In the past year, we have made significant process in the conduct of our clinical study and in process development efforts. We completed enrollment of the first cohort in our clinical study (The SCiSTAR study). This clinical study will test three sequential escalating doses of AST-OPC1 administered at up to 20 million AST-OPC1 cells in 13 patients with sub-acute, C-5 to C-7, neurologically complete cervical SCI. These individuals have essentially lost all sensation and movement below their injury site with severe paralysis of the upper and lower limbs. AST-OPC1 will be administered 14 to 30 days post-injury and patients will be followed by neurological exams and imaging methods to assess the safety and activity of the product. Additional information on the Phase 1/2a study, including trial sites, can be found at www.clinicaltrials.gov, using Identifier NCT02302157, and at the SCiStar Study Website (www.scistarstudy.com).
The first safety cohort of three patients were enrolled and successfully dosed with 2 million cells. The results of the study continue to support a robust safety profile for AST-OPC1, with no serious adverse events observed in any of the three treated patients to date. We recently reported that the first patient in the study has progressed from a complete ASIA Impairment Scale (AIS) A injury to an incomplete AIS B injury.

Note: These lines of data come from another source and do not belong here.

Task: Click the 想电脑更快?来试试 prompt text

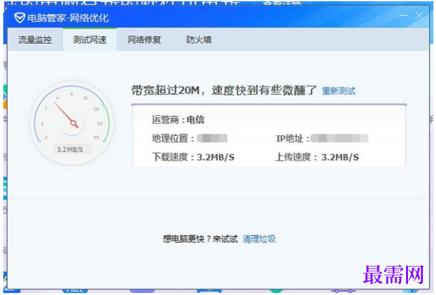Action: click(x=200, y=239)
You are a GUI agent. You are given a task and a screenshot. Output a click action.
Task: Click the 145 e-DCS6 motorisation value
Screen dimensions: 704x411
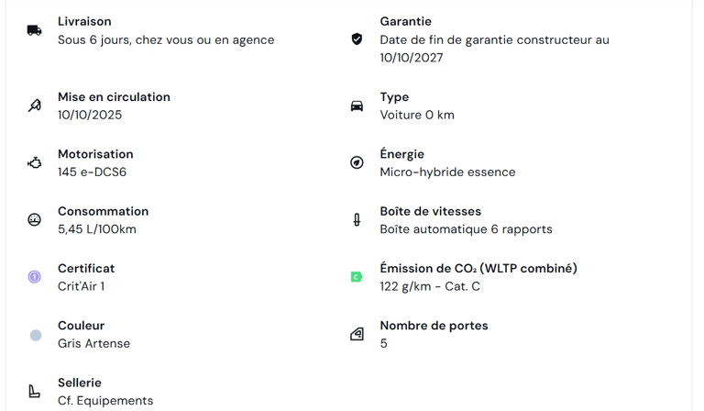pyautogui.click(x=92, y=172)
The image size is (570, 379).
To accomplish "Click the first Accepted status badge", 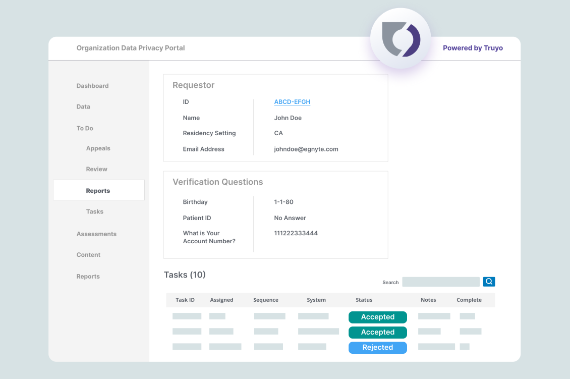I will click(377, 317).
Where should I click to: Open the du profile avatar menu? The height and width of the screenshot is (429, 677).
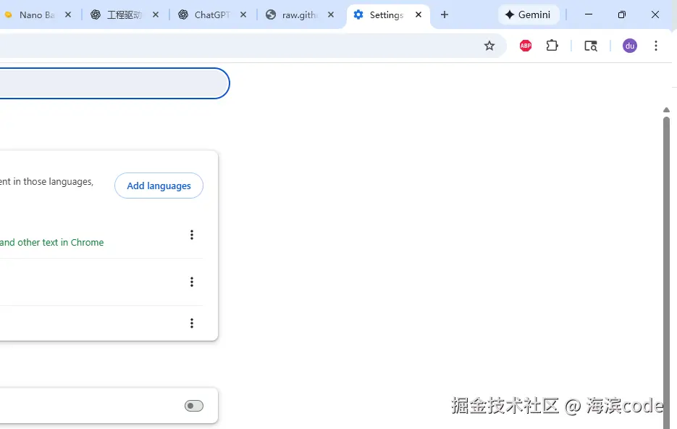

This level of recovery is observed in less than 5 percent of our AIS A patients at this stage of their recovery.
The Company expects to begin enrollment of the second dose cohort following Data Monitoring Committee review of the 30-day post-injection safety data from all three patients in 4Q15. The second cohort will enroll five patients who will receive 10 million AST-OPC1 cells.
We also continue to make progress on improving the process for AST-OPC1 manufacture as well as determining additional cellular markers which correlate with potency and the presence of undesired populations of cells. Our focus for process development continues to be identifying a process which is robust and consistently provides high-quality AST-OPC1.